Specifically, the function does the following:

- Identify swappable pairs using the function :obj:`.identify_swappable_pairs`. Notably, replicas can be
  swapped only if the states to be swapped are present in both of the state sets
  corresponding to the two replicas. This definition automatically implies one necessary but not sufficient condition that 
  the replicas to be swapped should have overlapping state sets.
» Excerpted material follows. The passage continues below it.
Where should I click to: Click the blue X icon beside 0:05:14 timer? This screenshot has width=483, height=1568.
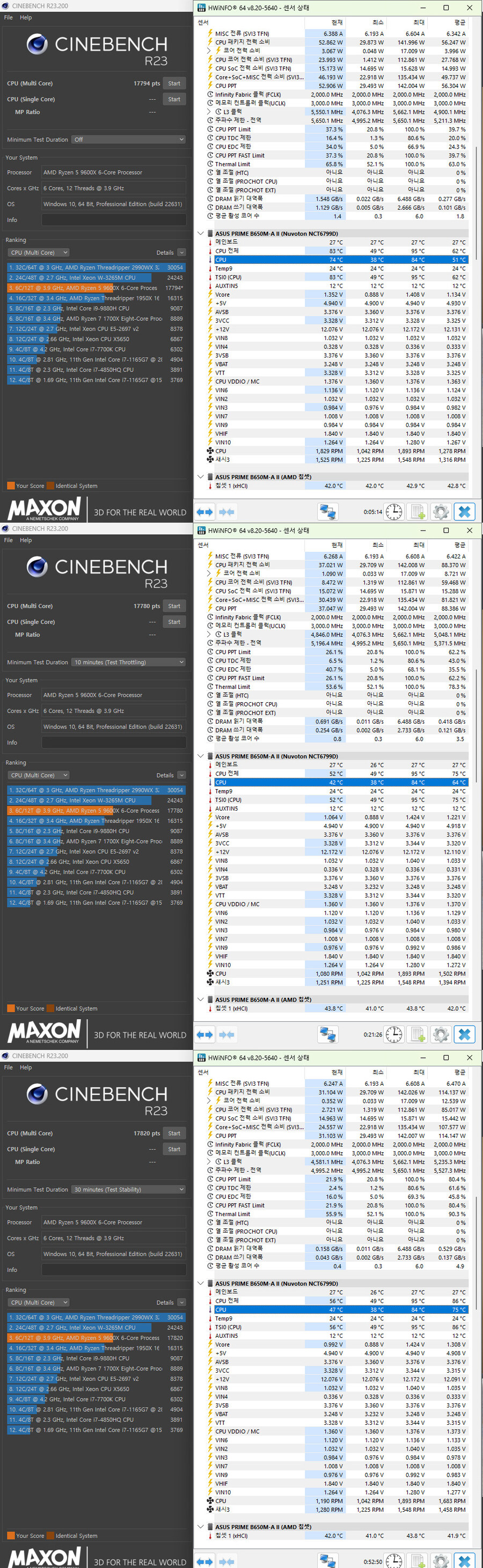464,511
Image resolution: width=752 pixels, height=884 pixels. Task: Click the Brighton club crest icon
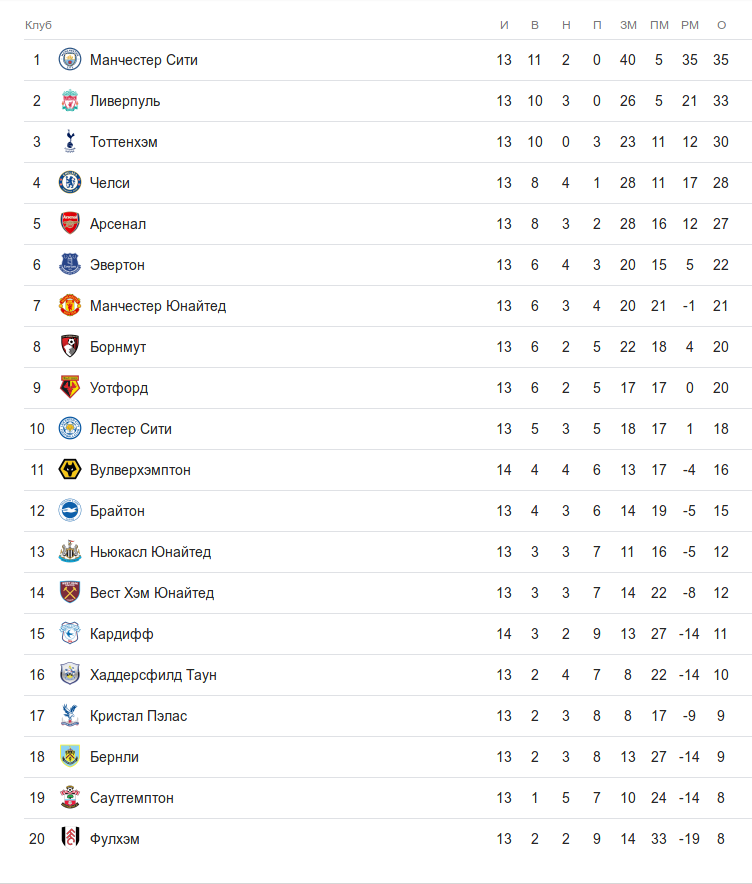pyautogui.click(x=69, y=511)
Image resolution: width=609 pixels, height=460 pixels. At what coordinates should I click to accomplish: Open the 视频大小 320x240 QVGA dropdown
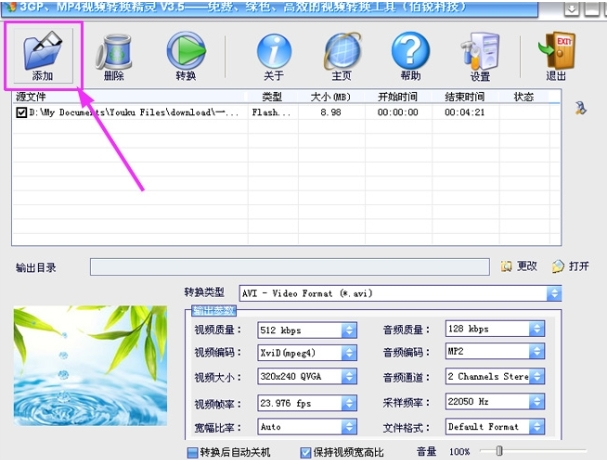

Practically, if the states to be swapped are 
  not present in both state sets, potential energy differences required for the calculation of :math:`\Delta`
  will not be available, which makes the calculation of the acceptance ratio technically impossible.
- Propose a swap using the function :obj:`.propose_swap`.
- Calculates the acceptance ratio using :math:`\Delta u` values
  obtained from the DHDL files using the function :obj:`.calc_prob_acc`.
- Use the function :obj:`.accept_or_reject` to draw a random number and compare it with the acceptance ratio
  to decide whether the swap should be accepted or not. 
- Propose and evaluate multiple swaps if needed (e.g., when the exhaustive exchange proposal scheme is used), and finally return a list
  that represents how the configurations should be swapped in the next iteration. 

For more details, please refer to the API documentation of the involved functions.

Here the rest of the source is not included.